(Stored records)
•••••

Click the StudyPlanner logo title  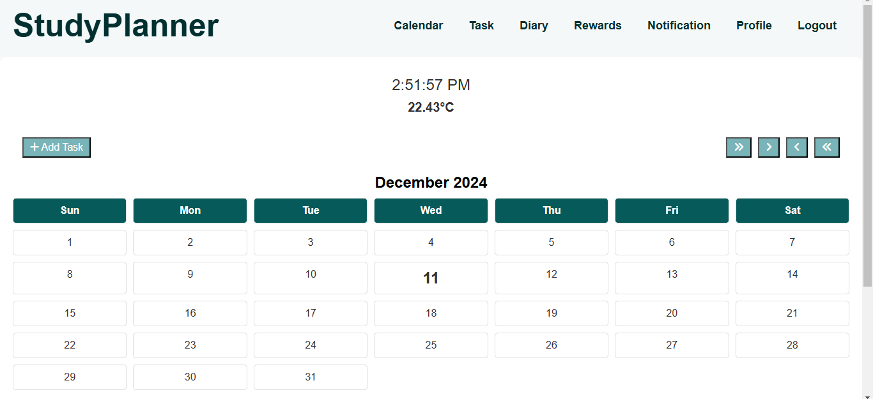[x=116, y=26]
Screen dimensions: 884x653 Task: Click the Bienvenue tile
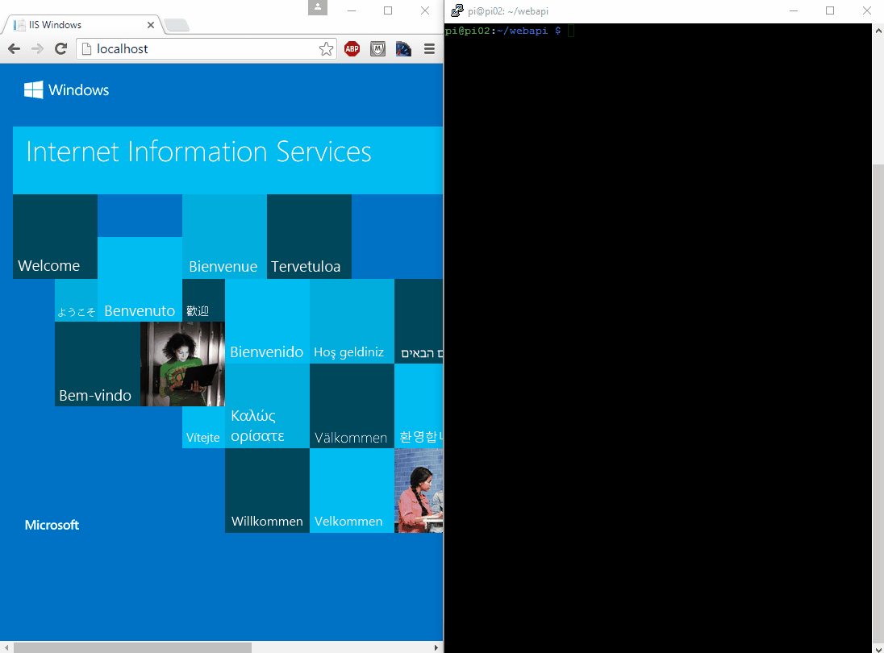click(224, 237)
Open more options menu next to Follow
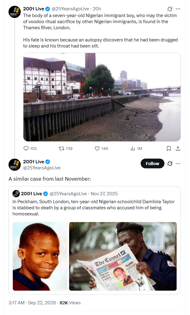This screenshot has width=190, height=315. tap(178, 164)
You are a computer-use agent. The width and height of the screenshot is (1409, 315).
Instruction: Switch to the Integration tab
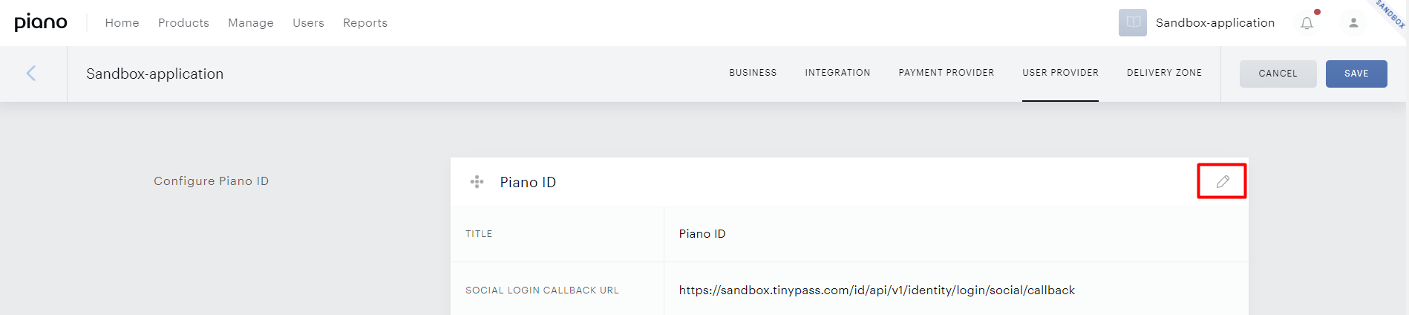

•••••

EXERCISE GOAL:
Above are the records. Copy exactly, and only, the lines from the line containing "Open more options menu next to Follow" through the last one, omitting any pictures.

RESPONSE FOR THIS EXERCISE:
Open more options menu next to Follow
This screenshot has width=190, height=315. tap(178, 164)
You are a computer-use agent. The width and height of the screenshot is (1409, 315).
Instruction: Switch to the Integration tab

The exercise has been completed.